群馬県老人保健施設協会における多職種連携

COVID19が五類に区分されたものの集団感染は治まっていませんが、皆様におかれましてはますますご清祥のこととお慶び申し上げます。

さて、超高齢社会になるにつれ要介護や運転困難となり、通院が厳しくなることがあります。
また入院の場合も、自立して暮らす方が急性発症や持病の悪化をきたすパターンから、要介護高齢者の状態悪化による入院が多くなっています。
さらに、退院後は今まで通りの生活ができず、急性期入院→回復期病院→慢性期病院→介護施設での入所という、在宅生活が困難になってしまうパターンが増えています。
特に後期高齢者では、入院→施設入所→在宅復帰→入院の繰り返しをすることも見受けられます。

また医療面において、老年症候群にみられるフレイル・排泄力低下・誤嚥・認知力低下による生活の質を低下させることを防ぐため「総合的に」診ていくことが求められています。
「その人らしい日常生活・社会参加」を維持したり、取り戻すためには「悪化を防ぐための取り組み」をいかに図るかが問われます。
しかしながら医療面の悪化、介護力の低下、福祉サービス提供不足などに対して、それぞれの視点や方向性がバラバラでは有効なサービスに結びつきません。
本人の意向、自律性を踏まえ、ご家族や関係各位が適切な支援を行えるための包括的な仕組みが必要です。

老健では入所中に在宅復帰生活を見据えたリハビリの実施のみならず、退所する際に在宅復帰後で発生しやすいリスク(入所中みられた誤嚥、転倒など)に対して、在宅サービス事業者と情報共有を図っています。
その人が在宅で安心して暮らせるために必要な支援やリスクマネージメントを勘案したケアプラン作成・サービス提供につなげる役割を担っています。これは医療・看護・介護・福祉の多職種が揃っている老健ならではの機能です。

[課題一覧]
[1] 上の多職種連携に関する文書抜粋について、次の(a)から(c)の記述が本文と一致するかどうかを「はい」または「いいえ」で答え、判断の根拠となる本文の語句をそのまま引用してください。(a) 後期高齢者では、入院、施設入所、在宅復帰を繰り返す例も見受けられる。(b) 入院は、自立して暮らす方の急性発症によるものが多くなっている。(c) 老健では、退所する際に在宅サービス事業者と情報共有を図っている。
[2] 上の多職種連携に関する文書抜粋を、最後の文の後から書き継いでください。

[元データ]
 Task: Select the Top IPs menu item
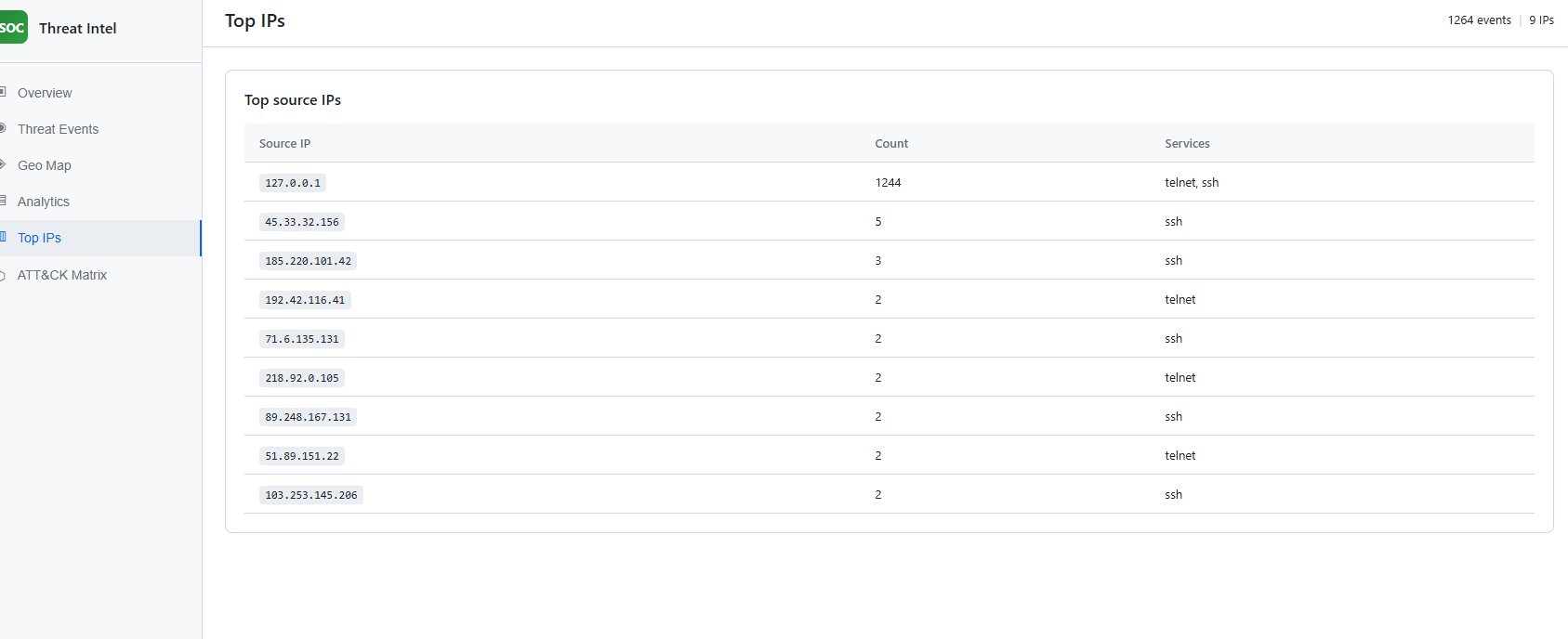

[各課題の解答]
[1]
(a) はい。「特に後期高齢者では、入院→施設入所→在宅復帰→入院の繰り返しをすることも見受けられます。」
(b) いいえ。「要介護高齢者の状態悪化による入院が多くなっています。」
(c) はい。「退所する際に在宅復帰後で発生しやすいリスク(入所中みられた誤嚥、転倒など)に対して、在宅サービス事業者と情報共有を図っています。」

[2]
また、入所後に複数の医療機関で処方されていた服薬の見直し(polypharmacy対応)も行っていますが、在宅復帰時どのような服薬を継続するべきなのか、どのタイミングで受診すべきか、かかりつけ医療機関の皆様方との連携が不可欠です。
適切な継続性のある医療サービス提供を行えるためのご協力をいただければ幸甚です。

さて、老健の在宅サービス機能である訪問リハビリと短期入所に関してですが、前者は在宅での状況把握をすることで、より適切なリハビリ以外のサービス提供につながることがあります。
短期入所は在宅介護者のレスパイト目的だけではなく、入院するほどでもない軽度の脱水症や食欲不振に対する点滴治療を「緊急短期入所」で行うことが出来ます。
早目の対応を行うことで、入院のような重症化対応を防ぐ効果が期待できます。
空きベッド状況や医療提供レベルにより、全ての老健で緊急短期入所による医療対応ができるとは限りませんが、是非ご活用していただければ有難いです。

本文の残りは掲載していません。